*** Opening of Given records ***

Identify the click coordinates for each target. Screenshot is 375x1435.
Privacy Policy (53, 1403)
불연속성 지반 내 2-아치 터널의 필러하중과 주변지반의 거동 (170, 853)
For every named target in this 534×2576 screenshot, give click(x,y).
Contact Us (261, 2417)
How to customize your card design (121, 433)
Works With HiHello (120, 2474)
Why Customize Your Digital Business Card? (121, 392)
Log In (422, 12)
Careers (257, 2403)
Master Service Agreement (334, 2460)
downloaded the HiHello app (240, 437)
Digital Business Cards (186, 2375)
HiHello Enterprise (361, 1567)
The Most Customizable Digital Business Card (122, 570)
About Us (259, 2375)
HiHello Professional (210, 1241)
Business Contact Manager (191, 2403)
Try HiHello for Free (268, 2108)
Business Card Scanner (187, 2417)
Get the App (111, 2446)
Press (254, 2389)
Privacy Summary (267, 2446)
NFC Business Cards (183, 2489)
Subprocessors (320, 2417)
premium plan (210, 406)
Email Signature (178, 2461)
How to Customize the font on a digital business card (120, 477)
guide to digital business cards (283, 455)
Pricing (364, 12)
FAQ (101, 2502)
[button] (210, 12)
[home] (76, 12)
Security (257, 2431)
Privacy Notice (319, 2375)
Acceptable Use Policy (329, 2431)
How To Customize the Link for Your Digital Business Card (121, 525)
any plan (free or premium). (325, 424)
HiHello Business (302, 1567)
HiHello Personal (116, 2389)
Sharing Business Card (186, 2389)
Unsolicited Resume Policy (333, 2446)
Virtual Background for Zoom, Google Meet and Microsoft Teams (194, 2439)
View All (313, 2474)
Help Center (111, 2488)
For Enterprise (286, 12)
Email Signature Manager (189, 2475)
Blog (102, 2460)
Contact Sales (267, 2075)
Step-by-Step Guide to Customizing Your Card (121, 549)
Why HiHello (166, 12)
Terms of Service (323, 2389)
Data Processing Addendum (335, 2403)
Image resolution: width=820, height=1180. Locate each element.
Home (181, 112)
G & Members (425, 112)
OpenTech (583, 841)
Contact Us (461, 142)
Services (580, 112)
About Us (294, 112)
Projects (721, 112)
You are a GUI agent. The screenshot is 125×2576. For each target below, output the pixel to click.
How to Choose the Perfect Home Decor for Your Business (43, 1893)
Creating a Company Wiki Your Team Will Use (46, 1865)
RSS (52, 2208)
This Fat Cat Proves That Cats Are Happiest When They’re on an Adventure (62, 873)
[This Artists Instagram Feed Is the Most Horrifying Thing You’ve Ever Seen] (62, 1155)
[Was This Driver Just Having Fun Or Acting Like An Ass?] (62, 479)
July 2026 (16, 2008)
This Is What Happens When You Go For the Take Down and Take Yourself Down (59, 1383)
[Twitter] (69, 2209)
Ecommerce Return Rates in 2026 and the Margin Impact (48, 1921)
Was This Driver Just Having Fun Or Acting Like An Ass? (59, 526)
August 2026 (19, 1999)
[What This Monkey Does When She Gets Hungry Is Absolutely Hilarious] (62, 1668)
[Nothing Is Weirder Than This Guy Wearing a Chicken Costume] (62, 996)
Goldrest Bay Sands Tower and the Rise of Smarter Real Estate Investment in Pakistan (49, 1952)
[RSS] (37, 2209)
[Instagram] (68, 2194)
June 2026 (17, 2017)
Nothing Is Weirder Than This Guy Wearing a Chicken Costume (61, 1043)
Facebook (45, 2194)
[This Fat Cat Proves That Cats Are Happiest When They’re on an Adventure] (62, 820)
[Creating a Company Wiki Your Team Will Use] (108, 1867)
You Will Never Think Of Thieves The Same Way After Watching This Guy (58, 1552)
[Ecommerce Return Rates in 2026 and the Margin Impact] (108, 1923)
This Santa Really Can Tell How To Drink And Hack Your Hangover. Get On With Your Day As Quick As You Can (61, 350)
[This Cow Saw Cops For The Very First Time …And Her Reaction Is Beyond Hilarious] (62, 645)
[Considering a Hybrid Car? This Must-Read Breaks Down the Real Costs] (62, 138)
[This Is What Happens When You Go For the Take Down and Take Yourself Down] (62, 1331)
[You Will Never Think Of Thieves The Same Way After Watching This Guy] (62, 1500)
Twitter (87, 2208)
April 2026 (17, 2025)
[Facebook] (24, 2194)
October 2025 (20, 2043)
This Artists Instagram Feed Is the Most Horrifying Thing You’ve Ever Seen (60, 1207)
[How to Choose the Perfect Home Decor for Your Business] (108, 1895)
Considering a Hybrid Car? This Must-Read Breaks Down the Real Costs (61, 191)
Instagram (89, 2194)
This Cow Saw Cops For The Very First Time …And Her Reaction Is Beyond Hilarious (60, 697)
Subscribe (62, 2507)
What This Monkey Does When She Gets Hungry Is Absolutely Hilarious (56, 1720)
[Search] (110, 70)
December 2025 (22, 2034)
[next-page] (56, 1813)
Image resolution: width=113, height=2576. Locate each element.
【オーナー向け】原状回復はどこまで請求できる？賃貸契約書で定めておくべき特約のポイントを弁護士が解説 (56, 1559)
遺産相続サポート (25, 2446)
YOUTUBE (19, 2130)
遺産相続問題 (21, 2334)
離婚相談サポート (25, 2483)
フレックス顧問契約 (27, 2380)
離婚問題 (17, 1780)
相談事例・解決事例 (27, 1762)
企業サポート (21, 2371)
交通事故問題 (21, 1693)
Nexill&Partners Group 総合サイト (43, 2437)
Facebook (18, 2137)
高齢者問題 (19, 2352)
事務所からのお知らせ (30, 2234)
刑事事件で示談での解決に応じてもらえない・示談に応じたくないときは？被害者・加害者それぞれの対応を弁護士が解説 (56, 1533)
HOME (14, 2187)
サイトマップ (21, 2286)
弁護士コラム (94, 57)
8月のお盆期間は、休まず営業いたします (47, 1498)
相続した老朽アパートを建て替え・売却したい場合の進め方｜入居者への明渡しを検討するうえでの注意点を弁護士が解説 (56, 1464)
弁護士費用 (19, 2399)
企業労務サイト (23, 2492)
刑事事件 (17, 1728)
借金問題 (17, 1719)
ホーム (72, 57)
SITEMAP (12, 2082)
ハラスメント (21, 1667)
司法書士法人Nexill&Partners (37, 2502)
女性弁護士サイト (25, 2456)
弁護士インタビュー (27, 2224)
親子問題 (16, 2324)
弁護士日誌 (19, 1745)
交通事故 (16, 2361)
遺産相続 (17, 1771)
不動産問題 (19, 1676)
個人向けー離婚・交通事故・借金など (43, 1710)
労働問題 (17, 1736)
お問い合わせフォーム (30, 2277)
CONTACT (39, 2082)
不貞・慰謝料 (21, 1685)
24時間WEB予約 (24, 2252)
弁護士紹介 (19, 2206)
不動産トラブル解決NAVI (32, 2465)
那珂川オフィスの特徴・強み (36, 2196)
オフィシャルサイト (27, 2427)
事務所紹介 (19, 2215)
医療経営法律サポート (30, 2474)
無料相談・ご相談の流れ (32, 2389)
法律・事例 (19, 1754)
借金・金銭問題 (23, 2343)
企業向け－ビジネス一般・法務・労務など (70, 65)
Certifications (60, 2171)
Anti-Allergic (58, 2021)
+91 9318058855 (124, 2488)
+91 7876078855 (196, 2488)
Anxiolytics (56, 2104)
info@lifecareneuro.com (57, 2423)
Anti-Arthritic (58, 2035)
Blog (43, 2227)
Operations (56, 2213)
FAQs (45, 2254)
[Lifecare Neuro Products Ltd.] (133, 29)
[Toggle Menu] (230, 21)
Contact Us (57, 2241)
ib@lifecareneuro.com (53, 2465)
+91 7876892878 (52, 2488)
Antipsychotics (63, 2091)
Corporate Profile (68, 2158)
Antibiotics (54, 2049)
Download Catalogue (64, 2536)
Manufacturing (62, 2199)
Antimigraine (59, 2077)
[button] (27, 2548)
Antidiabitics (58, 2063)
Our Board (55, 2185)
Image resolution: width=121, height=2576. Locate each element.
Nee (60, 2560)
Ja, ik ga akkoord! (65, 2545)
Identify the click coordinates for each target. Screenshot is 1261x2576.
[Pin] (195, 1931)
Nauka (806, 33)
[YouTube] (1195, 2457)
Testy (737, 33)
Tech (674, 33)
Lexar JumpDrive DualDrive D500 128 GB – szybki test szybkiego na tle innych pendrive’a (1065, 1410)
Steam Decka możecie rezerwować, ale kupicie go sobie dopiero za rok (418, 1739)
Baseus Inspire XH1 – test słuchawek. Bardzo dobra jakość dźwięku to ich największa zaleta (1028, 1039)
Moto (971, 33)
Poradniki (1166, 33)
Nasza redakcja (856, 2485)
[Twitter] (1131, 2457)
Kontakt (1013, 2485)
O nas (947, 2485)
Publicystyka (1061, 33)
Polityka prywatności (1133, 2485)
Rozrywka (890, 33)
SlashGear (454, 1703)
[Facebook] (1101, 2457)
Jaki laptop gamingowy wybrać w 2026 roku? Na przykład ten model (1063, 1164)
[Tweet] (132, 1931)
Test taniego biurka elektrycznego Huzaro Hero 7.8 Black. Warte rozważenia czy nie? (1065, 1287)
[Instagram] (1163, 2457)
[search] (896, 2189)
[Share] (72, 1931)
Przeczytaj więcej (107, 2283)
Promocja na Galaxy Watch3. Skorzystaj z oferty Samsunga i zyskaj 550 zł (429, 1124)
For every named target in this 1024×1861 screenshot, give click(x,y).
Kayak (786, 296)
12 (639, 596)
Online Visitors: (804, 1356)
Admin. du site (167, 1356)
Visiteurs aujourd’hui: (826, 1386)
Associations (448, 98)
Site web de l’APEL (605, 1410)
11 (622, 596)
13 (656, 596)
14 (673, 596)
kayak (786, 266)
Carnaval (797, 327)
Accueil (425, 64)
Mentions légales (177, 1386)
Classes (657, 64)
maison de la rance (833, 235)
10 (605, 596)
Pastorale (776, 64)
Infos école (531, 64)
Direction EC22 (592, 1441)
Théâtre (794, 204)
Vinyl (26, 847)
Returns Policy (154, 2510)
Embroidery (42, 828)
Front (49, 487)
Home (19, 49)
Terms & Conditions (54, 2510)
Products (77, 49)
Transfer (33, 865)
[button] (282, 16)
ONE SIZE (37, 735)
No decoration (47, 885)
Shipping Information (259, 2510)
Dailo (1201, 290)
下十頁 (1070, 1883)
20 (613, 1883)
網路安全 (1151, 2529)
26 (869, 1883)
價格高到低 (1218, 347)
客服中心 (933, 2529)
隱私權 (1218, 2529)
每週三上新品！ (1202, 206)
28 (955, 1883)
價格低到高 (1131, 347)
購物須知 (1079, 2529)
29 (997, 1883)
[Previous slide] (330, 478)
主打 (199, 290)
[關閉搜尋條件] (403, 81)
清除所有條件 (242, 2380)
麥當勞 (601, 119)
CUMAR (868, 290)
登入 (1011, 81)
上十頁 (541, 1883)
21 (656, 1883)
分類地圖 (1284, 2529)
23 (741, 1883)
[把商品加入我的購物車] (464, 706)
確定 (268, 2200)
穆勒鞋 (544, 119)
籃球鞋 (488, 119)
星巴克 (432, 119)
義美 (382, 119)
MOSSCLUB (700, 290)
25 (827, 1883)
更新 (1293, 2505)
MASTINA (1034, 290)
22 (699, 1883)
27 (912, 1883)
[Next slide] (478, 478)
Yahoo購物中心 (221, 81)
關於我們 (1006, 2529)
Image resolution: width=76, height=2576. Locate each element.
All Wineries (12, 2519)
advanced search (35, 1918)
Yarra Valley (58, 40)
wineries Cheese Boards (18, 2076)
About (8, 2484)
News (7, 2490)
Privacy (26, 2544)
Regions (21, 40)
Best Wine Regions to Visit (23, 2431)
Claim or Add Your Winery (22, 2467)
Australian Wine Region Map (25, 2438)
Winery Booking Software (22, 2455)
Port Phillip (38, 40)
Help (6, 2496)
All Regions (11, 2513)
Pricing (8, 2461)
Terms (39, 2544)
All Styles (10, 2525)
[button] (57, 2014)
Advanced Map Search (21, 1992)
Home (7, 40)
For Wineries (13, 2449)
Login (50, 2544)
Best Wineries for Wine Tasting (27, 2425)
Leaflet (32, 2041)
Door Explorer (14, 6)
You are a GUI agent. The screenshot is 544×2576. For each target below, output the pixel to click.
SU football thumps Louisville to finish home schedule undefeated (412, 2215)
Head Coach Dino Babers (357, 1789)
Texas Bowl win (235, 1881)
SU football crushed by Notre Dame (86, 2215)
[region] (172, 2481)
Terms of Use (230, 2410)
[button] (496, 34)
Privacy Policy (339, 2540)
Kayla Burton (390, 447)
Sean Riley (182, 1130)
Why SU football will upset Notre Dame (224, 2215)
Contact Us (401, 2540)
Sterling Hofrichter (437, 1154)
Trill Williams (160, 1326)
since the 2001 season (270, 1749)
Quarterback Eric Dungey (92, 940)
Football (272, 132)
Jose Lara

*** Close of Given records ***

• [What the task asks]
Up to and including the line with "Privacy Summary (267, 2446)", restate the records above word for word from the very first line.

• [Your response]
Identify the click coordinates for each target. Screenshot is 375x1435.
Privacy Policy (53, 1403)
불연속성 지반 내 2-아치 터널의 필러하중과 주변지반의 거동 (170, 853)
For every named target in this 534×2576 screenshot, give click(x,y).
Contact Us (261, 2417)
How to customize your card design (121, 433)
Works With HiHello (120, 2474)
Why Customize Your Digital Business Card? (121, 392)
Log In (422, 12)
Careers (257, 2403)
Master Service Agreement (334, 2460)
downloaded the HiHello app (240, 437)
Digital Business Cards (186, 2375)
HiHello Enterprise (361, 1567)
The Most Customizable Digital Business Card (122, 570)
About Us (259, 2375)
HiHello Professional (210, 1241)
Business Contact Manager (191, 2403)
Try HiHello for Free (268, 2108)
Business Card Scanner (187, 2417)
Get the App (111, 2446)
Press (254, 2389)
Privacy Summary (267, 2446)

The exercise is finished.